Aim → Rewrite the records below with every "Image resolution" switched to "Screen size", leaving everything else unchanged.

Records shown →
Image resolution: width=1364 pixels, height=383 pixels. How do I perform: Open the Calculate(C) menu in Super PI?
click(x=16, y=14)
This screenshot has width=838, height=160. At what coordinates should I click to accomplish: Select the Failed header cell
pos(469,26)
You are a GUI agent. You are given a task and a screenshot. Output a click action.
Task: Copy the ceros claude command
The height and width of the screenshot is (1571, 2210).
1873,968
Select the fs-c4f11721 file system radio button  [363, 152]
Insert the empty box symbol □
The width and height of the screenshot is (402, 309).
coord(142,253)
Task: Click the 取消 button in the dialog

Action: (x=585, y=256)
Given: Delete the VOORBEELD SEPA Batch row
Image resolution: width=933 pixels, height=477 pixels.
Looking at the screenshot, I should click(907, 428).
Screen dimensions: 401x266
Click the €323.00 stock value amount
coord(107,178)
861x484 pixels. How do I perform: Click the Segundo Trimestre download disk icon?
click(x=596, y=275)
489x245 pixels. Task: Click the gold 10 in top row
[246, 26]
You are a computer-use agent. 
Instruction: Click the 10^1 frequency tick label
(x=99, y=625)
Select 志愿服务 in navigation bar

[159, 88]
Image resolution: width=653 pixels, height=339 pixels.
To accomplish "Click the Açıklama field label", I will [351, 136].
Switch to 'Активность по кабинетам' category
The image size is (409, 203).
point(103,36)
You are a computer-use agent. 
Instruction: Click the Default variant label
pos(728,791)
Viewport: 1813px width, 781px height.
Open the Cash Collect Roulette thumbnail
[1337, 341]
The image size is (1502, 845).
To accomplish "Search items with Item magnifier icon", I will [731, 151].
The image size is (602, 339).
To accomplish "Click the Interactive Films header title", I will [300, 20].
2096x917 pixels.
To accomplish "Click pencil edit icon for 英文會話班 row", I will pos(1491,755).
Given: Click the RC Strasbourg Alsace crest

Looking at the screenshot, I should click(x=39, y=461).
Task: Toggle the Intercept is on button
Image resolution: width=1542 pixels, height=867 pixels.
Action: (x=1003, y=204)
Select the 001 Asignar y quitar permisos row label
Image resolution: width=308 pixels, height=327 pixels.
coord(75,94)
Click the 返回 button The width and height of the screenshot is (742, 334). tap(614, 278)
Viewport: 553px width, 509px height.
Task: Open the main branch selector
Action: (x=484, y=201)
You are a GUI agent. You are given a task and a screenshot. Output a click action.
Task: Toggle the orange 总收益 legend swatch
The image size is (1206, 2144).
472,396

Exercise result →
Screen size: width=1364 pixels, height=383 pixels. How do I perform: Open the Calculate(C) menu in Super PI?
click(x=16, y=14)
This screenshot has width=838, height=160. At what coordinates should I click to accomplish: Select the Failed header cell
pos(469,26)
You are a GUI agent. You are given a task and a screenshot. Output a click action.
Task: Copy the ceros claude command
The height and width of the screenshot is (1571, 2210).
1873,968
Select the fs-c4f11721 file system radio button  [363, 152]
Insert the empty box symbol □
The width and height of the screenshot is (402, 309).
coord(142,253)
Task: Click the 取消 button in the dialog

Action: (x=585, y=256)
Given: Delete the VOORBEELD SEPA Batch row
Screen size: width=933 pixels, height=477 pixels.
Looking at the screenshot, I should click(907, 428).
Screen dimensions: 401x266
Click the €323.00 stock value amount
coord(107,178)
861x484 pixels. How do I perform: Click the Segundo Trimestre download disk icon?
click(x=596, y=275)
489x245 pixels. Task: Click the gold 10 in top row
[246, 26]
You are a computer-use agent. 
Instruction: Click the 10^1 frequency tick label
(x=99, y=625)
Select 志愿服务 in navigation bar

[159, 88]
Screen size: width=653 pixels, height=339 pixels.
To accomplish "Click the Açıklama field label", I will [351, 136].
Switch to 'Активность по кабинетам' category
The image size is (409, 203).
point(103,36)
You are a computer-use agent. 
Instruction: Click the Default variant label
pos(728,791)
Viewport: 1813px width, 781px height.
Open the Cash Collect Roulette thumbnail
[1337, 341]
The image size is (1502, 845).
To accomplish "Search items with Item magnifier icon", I will [731, 151].
The image size is (602, 339).
To accomplish "Click the Interactive Films header title", I will [300, 20].
2096x917 pixels.
To accomplish "Click pencil edit icon for 英文會話班 row", I will pos(1491,755).
Given: Click the RC Strasbourg Alsace crest

Looking at the screenshot, I should click(x=39, y=461).
Task: Toggle the Intercept is on button
Screen size: width=1542 pixels, height=867 pixels.
Action: (x=1003, y=204)
Select the 001 Asignar y quitar permisos row label
Screen size: width=308 pixels, height=327 pixels.
coord(75,94)
Click the 返回 button The width and height of the screenshot is (742, 334). tap(614, 278)
Viewport: 553px width, 509px height.
Task: Open the main branch selector
Action: (x=484, y=201)
You are a GUI agent. You are given a task and a screenshot. Output a click action.
Task: Toggle the orange 总收益 legend swatch
The image size is (1206, 2144).
472,396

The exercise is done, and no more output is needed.